» **EXERCISE REQUIREMENTS**
• a. Rewrite the stretch of the article on AI in DevOps from "By Benson Michael" through "becoming its backbone.", changing "backbone" to "foundation".
• b. Summarize the article on AI in DevOps in two sentences.

By Benson Michael
In today’s technology landscape, the conversation around Artificial Intelligence (AI) often revolves around automation, data analytics, and user experience. But one of its most transformative applications is quietly unfolding within DevOps engineering. For Osundoja Osundare, a leading Nigerian tech expert, AI is not just an add-on to DevOps; it is fast becoming its backbone.
“DevOps has always been about speed, collaboration, and reliability,” Osundare explains. “But with the scale of systems today, human efficiency alone can’t keep up. That’s where AI steps in — it brings the intelligence needed to anticipate issues, adapt processes, and optimize performance before problems even arise.”
In traditional DevOps, engineers rely on monitoring tools to flag errors, crashes, or performance bottlenecks after they occur. With AI, however, the approach becomes predictive rather than reactive. Algorithms can sift through massive logs of data, detect unusual patterns, and even forecast system failures with uncanny accuracy. According to Osundare, this shift doesn’t just save time; it saves businesses from costly downtime and reputational damage.
Yet, the role of AI in DevOps is not limited to troubleshooting. Osundare notes that it extends to code deployment, continuous integration, and system scaling. “The process of releasing code into production has always carried risks,” he says. “AI now helps us test smarter, automate deployment decisions, and balance workloads across servers in real-time. It’s not just automation; it’s automation with intelligence.”
The synergy between AI and DevOps is also reshaping how teams collaborate. In fast-paced environments where development and operations once struggled to stay aligned, AI tools provide insights that cut across silos. Dashboards powered by machine learning offer a shared language for developers, testers, and operations engineers, ensuring that decisions are data-driven rather than based on guesswork.

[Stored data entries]

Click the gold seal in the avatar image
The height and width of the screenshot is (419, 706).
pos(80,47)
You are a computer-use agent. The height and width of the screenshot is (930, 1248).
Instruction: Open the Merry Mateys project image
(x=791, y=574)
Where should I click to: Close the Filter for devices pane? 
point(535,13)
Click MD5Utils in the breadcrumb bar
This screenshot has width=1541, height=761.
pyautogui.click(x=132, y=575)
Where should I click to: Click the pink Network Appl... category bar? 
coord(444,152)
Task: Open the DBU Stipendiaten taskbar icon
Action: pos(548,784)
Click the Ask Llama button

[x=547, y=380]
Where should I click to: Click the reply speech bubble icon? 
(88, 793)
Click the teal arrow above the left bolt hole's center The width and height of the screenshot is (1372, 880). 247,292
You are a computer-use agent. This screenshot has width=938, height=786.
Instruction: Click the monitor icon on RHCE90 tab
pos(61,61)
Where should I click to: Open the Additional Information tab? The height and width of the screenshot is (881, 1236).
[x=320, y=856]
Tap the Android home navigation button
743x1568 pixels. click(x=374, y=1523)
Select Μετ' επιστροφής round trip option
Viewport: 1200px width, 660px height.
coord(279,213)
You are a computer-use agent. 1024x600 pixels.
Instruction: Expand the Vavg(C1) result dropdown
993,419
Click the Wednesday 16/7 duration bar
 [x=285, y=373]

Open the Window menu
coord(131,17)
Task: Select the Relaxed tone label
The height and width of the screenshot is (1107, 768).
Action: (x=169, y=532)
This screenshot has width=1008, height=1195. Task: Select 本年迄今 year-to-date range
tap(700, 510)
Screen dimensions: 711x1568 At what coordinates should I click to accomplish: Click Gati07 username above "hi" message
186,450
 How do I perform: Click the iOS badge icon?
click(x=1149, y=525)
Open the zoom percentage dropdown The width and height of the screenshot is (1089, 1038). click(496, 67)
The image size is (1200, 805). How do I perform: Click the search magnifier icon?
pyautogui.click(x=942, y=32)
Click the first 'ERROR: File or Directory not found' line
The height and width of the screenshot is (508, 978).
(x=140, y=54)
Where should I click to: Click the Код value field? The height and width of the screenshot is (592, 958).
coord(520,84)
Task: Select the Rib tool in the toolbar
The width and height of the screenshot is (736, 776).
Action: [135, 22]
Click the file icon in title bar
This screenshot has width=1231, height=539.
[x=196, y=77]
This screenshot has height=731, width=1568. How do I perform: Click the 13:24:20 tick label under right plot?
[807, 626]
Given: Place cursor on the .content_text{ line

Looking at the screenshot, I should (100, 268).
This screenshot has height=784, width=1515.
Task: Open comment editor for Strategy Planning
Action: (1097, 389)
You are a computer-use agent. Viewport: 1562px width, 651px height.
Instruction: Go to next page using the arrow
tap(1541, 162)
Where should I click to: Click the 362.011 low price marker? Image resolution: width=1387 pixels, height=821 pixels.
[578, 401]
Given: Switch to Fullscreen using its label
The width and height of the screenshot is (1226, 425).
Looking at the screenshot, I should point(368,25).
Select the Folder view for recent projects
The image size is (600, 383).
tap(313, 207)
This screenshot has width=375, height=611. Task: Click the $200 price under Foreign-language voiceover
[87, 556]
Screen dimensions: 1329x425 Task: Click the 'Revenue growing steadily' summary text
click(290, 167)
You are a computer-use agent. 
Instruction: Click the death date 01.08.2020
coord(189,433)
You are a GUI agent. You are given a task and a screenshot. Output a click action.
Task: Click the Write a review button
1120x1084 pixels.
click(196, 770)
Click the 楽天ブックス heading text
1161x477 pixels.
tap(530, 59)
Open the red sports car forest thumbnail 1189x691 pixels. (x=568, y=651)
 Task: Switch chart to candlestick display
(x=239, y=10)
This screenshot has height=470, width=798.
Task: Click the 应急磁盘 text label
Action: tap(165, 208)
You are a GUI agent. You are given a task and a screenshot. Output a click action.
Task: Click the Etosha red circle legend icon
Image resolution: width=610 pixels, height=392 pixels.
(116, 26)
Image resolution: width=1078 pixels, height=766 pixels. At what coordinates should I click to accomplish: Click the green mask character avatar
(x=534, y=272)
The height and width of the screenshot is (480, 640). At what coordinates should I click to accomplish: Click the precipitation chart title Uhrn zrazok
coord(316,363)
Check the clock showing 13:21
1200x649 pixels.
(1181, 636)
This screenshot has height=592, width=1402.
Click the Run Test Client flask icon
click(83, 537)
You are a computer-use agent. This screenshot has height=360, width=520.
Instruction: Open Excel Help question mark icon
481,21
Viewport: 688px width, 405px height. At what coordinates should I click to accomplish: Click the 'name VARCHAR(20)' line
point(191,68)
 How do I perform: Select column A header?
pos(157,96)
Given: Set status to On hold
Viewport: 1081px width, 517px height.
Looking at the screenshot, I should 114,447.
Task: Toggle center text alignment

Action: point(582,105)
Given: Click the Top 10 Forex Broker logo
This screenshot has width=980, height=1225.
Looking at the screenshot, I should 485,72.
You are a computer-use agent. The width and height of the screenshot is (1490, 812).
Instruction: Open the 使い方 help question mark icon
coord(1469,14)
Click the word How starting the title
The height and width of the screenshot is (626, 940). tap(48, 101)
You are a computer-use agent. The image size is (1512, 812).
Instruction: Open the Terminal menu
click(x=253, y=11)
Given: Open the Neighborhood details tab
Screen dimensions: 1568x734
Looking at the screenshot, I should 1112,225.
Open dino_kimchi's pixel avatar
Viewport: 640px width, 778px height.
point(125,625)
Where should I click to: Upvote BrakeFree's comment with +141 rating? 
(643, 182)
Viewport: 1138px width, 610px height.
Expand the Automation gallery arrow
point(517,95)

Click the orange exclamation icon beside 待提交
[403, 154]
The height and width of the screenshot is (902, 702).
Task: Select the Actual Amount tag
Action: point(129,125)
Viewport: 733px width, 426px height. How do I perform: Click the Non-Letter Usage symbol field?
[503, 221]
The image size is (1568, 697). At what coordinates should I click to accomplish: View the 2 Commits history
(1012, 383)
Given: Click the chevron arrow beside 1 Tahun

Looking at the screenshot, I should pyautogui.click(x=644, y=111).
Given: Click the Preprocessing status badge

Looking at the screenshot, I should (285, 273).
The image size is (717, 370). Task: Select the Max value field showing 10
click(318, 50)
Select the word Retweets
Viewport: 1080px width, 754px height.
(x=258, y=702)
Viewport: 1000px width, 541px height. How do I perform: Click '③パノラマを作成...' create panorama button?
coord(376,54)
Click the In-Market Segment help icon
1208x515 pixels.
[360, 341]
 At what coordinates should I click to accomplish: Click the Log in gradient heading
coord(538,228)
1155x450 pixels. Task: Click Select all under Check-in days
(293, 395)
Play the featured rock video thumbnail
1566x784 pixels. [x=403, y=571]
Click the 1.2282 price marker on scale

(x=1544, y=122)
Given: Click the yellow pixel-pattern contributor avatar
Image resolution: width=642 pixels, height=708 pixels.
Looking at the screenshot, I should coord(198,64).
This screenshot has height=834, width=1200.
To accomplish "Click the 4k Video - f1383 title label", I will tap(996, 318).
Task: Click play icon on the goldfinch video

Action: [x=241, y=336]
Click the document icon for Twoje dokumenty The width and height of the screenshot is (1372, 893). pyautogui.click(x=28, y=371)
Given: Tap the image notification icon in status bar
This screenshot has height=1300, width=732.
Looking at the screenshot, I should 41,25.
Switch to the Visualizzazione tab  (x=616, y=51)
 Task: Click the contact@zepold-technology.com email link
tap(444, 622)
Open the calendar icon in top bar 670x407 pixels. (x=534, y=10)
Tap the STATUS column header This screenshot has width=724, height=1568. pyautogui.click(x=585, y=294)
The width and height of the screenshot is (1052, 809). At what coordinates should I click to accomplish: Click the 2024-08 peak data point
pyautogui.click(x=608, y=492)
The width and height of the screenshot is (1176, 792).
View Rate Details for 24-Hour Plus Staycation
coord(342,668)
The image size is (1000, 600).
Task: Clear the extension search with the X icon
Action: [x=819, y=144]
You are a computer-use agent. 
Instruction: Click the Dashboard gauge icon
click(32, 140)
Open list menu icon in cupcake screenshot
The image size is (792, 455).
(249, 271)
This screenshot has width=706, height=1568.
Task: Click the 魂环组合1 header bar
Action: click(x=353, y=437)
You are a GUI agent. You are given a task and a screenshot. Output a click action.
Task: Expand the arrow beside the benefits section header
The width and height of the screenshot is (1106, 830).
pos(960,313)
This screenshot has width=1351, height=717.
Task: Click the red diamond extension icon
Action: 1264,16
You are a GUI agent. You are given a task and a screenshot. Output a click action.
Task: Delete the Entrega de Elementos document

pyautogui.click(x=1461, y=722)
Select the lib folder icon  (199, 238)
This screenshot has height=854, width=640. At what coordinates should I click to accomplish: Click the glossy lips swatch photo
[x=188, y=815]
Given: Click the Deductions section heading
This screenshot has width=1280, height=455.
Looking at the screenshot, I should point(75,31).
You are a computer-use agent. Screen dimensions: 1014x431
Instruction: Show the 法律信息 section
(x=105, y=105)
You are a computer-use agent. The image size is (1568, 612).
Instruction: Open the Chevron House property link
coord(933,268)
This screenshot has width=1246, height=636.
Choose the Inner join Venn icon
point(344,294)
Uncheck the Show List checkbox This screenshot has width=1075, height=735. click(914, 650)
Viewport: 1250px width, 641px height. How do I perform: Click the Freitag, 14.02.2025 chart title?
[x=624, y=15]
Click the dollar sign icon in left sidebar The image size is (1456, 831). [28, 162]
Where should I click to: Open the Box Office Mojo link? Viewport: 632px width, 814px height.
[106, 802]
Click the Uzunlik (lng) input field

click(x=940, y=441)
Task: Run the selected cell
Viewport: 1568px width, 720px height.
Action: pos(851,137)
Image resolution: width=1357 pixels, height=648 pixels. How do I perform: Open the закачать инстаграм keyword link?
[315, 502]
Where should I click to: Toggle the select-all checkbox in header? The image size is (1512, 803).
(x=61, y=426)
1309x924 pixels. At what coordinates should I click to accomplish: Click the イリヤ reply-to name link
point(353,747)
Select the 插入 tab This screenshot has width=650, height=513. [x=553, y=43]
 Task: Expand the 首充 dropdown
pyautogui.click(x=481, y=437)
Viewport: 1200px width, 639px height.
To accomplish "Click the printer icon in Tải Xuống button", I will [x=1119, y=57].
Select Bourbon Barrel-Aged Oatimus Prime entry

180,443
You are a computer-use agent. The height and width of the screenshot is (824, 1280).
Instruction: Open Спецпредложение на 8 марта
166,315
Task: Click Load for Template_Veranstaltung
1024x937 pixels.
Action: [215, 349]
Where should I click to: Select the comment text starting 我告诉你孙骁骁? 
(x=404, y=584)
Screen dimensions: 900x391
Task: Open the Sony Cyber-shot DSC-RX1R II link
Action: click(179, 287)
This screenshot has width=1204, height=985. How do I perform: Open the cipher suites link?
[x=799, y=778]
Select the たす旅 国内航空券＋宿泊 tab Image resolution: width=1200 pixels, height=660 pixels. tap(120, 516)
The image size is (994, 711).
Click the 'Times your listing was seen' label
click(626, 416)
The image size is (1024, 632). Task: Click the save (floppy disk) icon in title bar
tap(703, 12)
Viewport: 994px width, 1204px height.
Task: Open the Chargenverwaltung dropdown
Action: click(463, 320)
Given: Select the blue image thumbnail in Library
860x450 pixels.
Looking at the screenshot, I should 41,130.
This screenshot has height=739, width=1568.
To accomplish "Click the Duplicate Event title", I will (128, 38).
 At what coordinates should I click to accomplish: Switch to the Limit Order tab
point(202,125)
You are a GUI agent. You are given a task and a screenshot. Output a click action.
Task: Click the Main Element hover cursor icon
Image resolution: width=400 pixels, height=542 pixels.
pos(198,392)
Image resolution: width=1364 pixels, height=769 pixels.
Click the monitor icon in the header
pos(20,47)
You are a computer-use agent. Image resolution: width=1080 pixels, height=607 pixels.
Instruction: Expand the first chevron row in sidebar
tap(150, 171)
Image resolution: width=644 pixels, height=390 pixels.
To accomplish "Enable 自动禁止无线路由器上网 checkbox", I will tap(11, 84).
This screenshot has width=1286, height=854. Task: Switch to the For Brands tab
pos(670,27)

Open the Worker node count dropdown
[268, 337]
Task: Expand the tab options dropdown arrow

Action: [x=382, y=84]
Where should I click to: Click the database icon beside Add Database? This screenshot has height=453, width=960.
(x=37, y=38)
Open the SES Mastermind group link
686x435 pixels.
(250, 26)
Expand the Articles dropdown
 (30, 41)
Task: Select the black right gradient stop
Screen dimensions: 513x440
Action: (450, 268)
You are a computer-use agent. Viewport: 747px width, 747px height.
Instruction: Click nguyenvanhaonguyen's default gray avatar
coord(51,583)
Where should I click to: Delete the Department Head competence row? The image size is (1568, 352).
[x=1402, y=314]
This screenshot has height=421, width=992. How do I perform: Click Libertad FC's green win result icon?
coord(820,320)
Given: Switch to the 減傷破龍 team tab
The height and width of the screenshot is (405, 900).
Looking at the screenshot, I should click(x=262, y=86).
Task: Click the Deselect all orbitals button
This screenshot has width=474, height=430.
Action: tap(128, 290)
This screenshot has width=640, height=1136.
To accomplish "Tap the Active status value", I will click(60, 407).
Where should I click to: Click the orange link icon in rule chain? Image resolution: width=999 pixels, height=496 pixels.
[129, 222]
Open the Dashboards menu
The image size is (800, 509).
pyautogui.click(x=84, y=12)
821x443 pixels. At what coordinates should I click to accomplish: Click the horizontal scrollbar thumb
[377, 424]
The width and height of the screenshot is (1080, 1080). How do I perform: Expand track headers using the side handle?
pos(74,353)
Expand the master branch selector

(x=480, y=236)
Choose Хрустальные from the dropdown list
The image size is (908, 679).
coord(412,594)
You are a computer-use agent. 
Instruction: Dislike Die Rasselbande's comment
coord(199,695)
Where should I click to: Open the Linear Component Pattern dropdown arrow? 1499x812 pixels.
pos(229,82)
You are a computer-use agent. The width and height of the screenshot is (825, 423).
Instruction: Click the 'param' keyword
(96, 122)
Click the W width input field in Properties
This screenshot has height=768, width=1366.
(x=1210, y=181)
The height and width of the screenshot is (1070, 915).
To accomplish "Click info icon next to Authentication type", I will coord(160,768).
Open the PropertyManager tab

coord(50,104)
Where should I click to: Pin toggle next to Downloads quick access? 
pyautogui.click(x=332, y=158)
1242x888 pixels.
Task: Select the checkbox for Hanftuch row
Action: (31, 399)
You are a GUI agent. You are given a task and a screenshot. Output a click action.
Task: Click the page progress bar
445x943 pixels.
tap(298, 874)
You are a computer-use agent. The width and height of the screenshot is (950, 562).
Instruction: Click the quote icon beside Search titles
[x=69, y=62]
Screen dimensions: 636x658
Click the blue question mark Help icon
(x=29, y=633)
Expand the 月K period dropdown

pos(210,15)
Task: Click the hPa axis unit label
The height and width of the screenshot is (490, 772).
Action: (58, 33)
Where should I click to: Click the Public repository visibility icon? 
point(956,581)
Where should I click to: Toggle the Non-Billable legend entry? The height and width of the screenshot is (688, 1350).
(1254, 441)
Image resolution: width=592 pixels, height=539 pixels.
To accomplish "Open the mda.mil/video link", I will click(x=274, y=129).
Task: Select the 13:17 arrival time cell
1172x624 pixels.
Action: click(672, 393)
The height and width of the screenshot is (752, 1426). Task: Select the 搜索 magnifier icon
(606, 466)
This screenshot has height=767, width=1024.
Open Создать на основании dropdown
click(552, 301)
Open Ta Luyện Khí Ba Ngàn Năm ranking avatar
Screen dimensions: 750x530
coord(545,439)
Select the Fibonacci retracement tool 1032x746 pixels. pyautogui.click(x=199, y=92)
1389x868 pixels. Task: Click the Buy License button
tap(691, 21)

» **RESULTS OF THE TASKS**
• a.
By Benson Michael
In today’s technology landscape, the conversation around Artificial Intelligence (AI) often revolves around automation, data analytics, and user experience. But one of its most transformative applications is quietly unfolding within DevOps engineering. For Osundoja Osundare, a leading Nigerian tech expert, AI is not just an add-on to DevOps; it is fast becoming its foundation.

• b. Nigerian tech expert Osundoja Osundare says AI is fast becoming the backbone of DevOps. It makes the approach predictive rather than reactive and extends to code deployment, continuous integration, system scaling and team collaboration.